» CHALLENGE
Pull out each line in the entries below that contains the word "should", matching its capitalization exactly.

>> START RECORDS FOR THE EXERCISE

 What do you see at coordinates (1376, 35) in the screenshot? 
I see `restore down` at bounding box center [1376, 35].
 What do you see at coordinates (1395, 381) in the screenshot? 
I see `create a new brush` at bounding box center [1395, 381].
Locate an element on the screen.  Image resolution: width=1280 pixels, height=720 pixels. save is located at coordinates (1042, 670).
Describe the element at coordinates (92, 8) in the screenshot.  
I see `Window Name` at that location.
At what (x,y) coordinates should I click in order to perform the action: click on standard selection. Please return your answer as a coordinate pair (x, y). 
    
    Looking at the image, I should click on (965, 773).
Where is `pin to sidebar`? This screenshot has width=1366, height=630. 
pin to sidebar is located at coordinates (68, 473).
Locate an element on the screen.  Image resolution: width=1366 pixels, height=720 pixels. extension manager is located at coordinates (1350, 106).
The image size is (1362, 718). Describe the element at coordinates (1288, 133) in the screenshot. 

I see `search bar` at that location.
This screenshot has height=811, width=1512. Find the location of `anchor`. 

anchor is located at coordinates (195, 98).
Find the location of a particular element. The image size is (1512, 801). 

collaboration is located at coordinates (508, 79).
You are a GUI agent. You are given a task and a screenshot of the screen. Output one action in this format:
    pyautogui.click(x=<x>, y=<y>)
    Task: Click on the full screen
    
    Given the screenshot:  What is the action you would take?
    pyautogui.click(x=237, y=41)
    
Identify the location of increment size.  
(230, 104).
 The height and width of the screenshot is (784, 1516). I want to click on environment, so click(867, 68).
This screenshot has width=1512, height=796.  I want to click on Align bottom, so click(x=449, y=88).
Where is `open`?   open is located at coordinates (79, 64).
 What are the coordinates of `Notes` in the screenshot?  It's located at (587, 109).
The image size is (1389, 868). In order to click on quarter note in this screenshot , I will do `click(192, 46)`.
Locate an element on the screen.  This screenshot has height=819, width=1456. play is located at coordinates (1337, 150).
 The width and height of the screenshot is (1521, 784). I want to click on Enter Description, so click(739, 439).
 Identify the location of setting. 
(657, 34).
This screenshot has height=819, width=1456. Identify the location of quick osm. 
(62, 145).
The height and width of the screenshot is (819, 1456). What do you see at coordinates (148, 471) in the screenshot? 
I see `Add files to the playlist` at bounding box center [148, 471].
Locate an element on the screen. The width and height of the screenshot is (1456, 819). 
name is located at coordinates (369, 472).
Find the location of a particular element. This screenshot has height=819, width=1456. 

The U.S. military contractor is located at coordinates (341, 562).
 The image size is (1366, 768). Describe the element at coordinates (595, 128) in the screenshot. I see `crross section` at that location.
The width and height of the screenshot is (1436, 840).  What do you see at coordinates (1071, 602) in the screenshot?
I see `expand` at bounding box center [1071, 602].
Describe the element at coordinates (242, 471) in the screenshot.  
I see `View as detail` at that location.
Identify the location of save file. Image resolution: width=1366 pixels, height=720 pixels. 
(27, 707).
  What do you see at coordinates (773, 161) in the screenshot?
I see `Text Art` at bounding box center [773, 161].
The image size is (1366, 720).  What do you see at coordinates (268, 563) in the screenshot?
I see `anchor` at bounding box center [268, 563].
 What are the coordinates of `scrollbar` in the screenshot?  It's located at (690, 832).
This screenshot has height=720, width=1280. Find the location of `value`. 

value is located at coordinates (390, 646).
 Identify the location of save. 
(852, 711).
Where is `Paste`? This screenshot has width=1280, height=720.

>> END RECORDS FOR THE EXERCISE

» FINISHED EXERCISE
At what (x,y) coordinates should I click in order to perform the action: click on standard selection. Please return your answer as a coordinate pair (x, y). 
    Looking at the image, I should click on (965, 773).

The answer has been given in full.